Question

A weightlifter does \(9.8 \mathrm{~J}\) of work while lifting a weight straight upward through a distance of \(0.12 \mathrm{~m}\). What was the force exerted by the weightlifter?

Short answer

The force exerted by the weightlifter is approximately 81.67 N.

Step-by-step solution

Understand the Problem

We need to find the force exerted by the weightlifter while lifting a weight. We know the work done and the distance through which the weight is lifted.

Recall the Work Formula

The formula for work done is given by \( W = F \cdot d \cdot \cos(\theta) \), where \( W \) is work, \( F \) is the force, \( d \) is the distance moved, and \( \theta \) is the angle between force and displacement direction. Here, the angle \( \theta \) is \( 0 \) degrees because the force and the displacement are in the same direction.

Simplify the Formula

Since force is exerted in the same direction as displacement, \( \cos(0) = 1 \). So, the equation simplifies to \( W = F \cdot d \).

Rearrange to Find Force

Rearrange the equation to solve for force \( F \). We have \( F = \frac{W}{d} \).

Plug in the Values

Substitute the known values into the equation: \( W = 9.8 \mathrm{~J} \) and \( d = 0.12 \mathrm{~m} \). The equation becomes \( F = \frac{9.8}{0.12} \).

Calculate the Force

Compute the value \( F = \frac{9.8}{0.12} = 81.67 \mathrm{~N} \). The force exerted by the weightlifter is \( 81.67 \mathrm{~N} \).

Key concepts

force calculation

One of the fundamentals of physics problems involves calculating forces. A force is simply a push or pull acting on an object. Forces have both magnitude and direction, making them vector quantities. When calculating force, we often rely on Newton's Second Law of Motion, which establishes a relationship between force, mass, and acceleration. However, in certain scenarios—such as this exercise—the force is calculated using the work-energy principle.

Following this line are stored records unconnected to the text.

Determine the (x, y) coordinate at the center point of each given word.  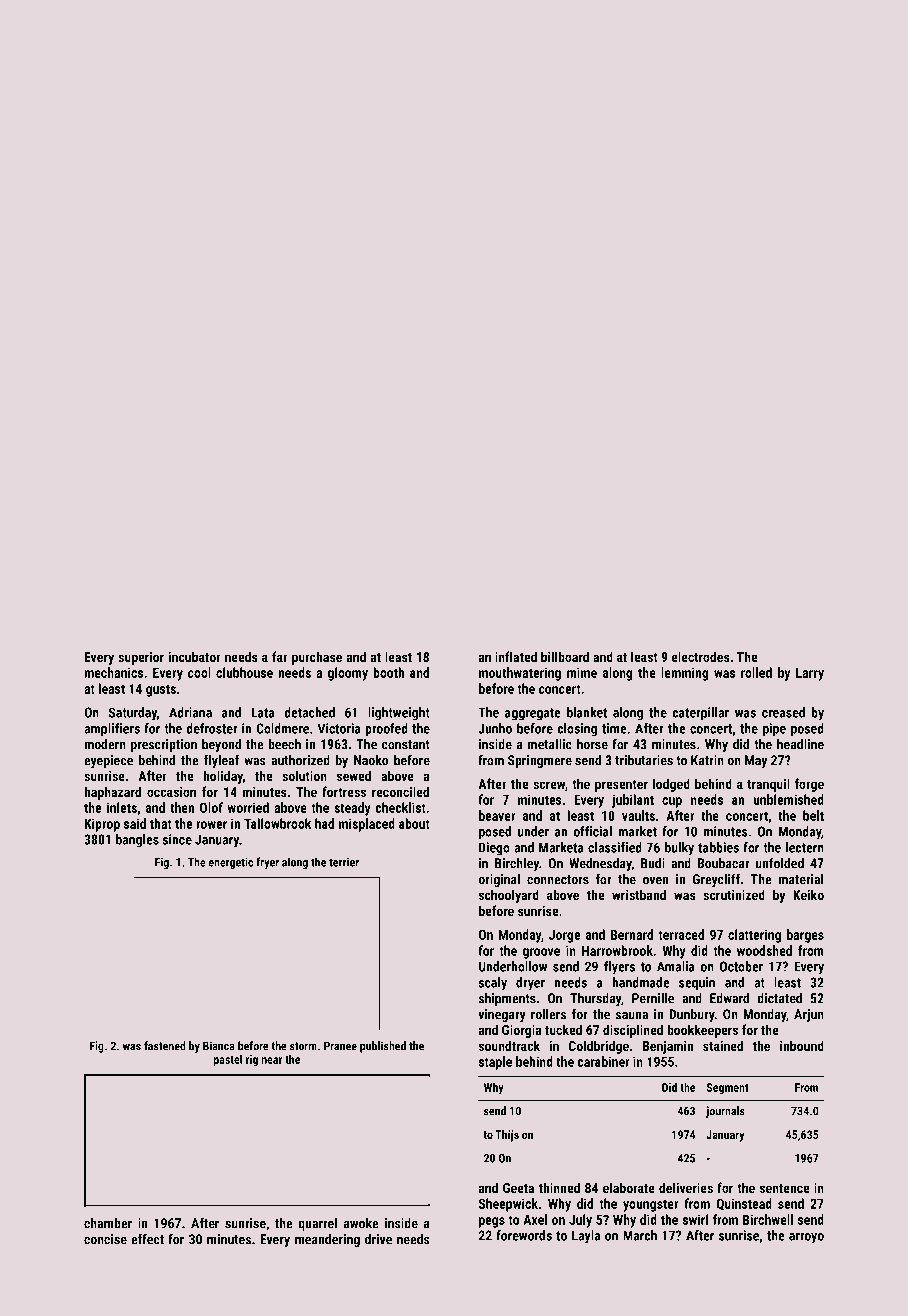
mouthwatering (520, 674)
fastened (165, 1046)
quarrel (317, 1224)
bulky (679, 849)
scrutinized (734, 894)
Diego (494, 849)
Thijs (507, 1136)
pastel (228, 1060)
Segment (727, 1088)
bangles (137, 841)
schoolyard (509, 896)
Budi (653, 863)
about (414, 823)
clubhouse (244, 672)
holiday (223, 777)
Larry (810, 674)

In this context, the force calculation is based on the work done by the weightlifter. Since the work done is given, and the distance is known, we can use the work formula to determine the force exerted. This is a practical application of physics principles to find the force in scenarios where the force is constant and acts over a distance.

work formula

The work formula is a pivotal concept in solving many physics problems. Work is defined as the energy transferred when a force makes an object move. The basic formula for calculating work is: \[ W = F \cdot d \cdot \cos(\theta) \] Where:
- \( W \) represents the work done (in joules),
- \( F \) is the force applied (in newtons),
- \( d \) is the distance over which the force is applied (in meters),
- \( \theta \) is the angle between the direction of the force and the direction of movement.

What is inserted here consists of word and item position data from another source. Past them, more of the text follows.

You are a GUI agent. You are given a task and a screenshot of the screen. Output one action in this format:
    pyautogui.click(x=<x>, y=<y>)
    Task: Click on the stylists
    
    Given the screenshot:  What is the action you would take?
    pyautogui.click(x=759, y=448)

In our exercise, the force and direction of movement are aligned, meaning \( \theta = 0 \) degrees, and \( \cos(0) = 1 \). Therefore, the equation simplifies to: \[ W = F \cdot d \] By rearranging this equation, we can solve for force when work and distance are known: \[ F = \frac{W}{d} \] This allows us to compute the force the weightlifter exerted when given the work and the distance.

physics problems

Solving physics problems involves applying theoretical knowledge to practical situations. These problems often require a systematic approach to find a solution. It's not just about numbers; it's about understanding the relationships between different physical quantities.

Let's delve into the steps commonly followed in solving these problems:

• **Understand the problem:** Clearly identify what is being asked and what informations are provided.
• **Identify relevant physical laws or formulas:** Determine which physics concepts will help solve the problem; in this exercise, the work formula was key.
• **Substitute known values and solve:** Insert the known values into the relevant equations to find the unknown quantity.
• **Check units and ensure accuracy:** Make sure your resulting units are consistent, and verify calculations to ensure they make sense.

These steps help systematically break down a complex problem into manageable parts. In our exercise, knowing the work done and the distance enabled us to find out the force applied using logical, clear steps. This approach can be extended to a wide variety of physics problems.